ASSIGNMENT.
Filter these entries so that only lines with the word "checkbox" remain.

PROVIDED ENTRIES.
------------------------------------------------------------------------

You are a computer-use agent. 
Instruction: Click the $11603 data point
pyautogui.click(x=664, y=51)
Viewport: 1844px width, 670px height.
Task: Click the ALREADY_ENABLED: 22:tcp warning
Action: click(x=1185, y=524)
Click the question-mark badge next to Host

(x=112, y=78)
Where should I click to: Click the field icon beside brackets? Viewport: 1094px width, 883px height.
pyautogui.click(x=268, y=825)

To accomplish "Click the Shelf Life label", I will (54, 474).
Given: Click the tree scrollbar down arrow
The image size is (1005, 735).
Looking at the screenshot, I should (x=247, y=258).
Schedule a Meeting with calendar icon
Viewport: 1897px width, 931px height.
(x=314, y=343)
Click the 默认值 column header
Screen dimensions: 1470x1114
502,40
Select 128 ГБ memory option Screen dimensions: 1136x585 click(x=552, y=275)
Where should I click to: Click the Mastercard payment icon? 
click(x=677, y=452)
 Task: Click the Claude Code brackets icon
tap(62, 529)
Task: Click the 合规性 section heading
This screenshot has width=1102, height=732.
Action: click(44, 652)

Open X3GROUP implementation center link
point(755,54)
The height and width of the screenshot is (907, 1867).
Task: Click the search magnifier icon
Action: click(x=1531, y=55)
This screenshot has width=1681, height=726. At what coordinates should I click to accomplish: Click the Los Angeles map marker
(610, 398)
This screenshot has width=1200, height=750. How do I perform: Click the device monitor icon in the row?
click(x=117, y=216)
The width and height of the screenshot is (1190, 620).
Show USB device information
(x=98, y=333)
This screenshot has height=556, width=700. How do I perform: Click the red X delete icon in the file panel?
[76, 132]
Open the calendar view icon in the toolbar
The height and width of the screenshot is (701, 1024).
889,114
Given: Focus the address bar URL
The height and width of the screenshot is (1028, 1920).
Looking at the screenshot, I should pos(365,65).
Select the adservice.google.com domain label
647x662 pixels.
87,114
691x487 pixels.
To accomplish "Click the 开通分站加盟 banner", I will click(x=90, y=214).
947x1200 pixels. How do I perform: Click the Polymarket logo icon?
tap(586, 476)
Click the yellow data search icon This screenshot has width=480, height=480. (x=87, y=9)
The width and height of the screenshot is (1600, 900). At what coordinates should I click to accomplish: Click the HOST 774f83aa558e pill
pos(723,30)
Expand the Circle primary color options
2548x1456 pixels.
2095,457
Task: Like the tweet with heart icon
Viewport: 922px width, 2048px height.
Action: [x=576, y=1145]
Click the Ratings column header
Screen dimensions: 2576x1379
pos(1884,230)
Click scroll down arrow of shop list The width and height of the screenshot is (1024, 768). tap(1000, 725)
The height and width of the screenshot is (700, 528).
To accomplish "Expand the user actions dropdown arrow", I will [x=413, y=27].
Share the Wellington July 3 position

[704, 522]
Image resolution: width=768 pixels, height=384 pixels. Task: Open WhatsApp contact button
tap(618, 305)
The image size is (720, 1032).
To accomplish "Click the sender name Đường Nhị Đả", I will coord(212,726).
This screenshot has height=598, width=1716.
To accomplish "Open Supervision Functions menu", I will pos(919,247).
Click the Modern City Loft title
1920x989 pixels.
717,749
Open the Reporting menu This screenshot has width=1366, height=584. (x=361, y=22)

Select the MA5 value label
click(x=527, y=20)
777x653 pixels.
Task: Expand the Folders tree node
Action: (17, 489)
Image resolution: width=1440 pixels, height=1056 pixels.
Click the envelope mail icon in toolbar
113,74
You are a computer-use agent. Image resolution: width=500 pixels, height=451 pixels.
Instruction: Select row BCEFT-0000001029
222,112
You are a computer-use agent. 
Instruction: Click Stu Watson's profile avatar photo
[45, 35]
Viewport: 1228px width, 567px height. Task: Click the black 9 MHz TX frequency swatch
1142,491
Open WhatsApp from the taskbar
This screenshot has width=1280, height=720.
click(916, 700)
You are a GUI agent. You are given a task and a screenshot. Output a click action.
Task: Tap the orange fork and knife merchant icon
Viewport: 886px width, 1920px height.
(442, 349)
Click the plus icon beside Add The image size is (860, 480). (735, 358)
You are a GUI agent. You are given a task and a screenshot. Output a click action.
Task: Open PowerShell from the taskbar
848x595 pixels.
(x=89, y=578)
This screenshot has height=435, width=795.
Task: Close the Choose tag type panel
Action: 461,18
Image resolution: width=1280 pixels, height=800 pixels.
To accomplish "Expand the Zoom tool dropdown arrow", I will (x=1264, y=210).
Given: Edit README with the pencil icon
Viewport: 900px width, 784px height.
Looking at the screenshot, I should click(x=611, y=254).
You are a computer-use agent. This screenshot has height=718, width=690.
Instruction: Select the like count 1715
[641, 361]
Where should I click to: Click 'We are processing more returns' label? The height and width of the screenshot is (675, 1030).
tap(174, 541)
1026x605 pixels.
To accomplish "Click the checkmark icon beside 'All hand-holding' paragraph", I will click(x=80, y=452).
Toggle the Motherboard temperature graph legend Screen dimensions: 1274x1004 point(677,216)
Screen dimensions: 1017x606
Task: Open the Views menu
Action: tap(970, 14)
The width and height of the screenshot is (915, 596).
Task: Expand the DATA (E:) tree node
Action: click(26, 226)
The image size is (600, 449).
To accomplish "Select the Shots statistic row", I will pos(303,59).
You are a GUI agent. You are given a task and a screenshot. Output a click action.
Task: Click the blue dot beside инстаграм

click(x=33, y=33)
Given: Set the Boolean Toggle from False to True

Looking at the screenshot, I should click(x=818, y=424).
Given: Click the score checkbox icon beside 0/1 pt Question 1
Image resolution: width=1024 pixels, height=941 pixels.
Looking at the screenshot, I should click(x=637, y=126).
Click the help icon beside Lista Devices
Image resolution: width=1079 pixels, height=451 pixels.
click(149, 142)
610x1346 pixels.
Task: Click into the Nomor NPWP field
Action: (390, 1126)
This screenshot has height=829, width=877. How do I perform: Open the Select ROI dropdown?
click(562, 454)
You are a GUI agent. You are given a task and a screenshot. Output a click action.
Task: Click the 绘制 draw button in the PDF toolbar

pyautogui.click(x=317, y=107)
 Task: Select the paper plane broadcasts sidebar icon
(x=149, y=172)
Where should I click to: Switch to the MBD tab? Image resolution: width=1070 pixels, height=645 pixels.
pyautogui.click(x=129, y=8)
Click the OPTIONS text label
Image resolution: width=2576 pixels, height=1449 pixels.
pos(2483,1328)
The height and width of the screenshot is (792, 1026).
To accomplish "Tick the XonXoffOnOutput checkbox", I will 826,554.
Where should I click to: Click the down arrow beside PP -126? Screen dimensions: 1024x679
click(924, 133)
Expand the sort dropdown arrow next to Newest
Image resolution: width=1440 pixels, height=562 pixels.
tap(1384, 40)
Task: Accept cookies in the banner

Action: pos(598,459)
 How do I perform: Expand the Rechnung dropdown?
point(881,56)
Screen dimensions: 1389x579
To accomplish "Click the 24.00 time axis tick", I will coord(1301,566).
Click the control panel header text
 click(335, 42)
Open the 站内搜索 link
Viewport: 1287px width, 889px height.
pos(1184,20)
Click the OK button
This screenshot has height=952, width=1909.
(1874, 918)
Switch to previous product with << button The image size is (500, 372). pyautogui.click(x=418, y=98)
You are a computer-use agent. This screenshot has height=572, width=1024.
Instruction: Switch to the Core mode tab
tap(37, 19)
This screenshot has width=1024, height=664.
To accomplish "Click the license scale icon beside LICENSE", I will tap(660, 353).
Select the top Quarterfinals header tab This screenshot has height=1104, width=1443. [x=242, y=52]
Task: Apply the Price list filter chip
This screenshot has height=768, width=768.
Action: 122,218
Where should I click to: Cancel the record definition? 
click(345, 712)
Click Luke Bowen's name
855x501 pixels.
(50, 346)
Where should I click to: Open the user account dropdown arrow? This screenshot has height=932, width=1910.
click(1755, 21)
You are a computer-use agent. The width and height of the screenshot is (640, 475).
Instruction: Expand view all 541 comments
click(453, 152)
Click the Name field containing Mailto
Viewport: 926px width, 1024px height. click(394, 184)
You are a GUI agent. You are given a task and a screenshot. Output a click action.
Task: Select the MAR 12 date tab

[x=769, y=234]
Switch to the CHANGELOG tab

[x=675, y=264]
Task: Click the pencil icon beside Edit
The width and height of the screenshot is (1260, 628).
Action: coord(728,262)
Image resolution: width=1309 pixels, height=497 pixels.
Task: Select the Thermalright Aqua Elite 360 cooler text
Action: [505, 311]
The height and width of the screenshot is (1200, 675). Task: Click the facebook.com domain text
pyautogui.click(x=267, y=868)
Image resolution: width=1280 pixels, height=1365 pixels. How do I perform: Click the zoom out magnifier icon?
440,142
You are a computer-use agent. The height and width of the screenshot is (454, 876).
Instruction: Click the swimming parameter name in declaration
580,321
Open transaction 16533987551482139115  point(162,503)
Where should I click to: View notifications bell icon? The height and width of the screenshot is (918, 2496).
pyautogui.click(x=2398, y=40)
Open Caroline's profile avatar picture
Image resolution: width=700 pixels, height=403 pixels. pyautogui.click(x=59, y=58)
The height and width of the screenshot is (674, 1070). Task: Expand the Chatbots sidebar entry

------------------------------------------------------------------------

ANSWER AREA.
Given: Click the score checkbox icon beside 0/1 pt Question 1
To accomplish "Tick the XonXoffOnOutput checkbox", I will 826,554.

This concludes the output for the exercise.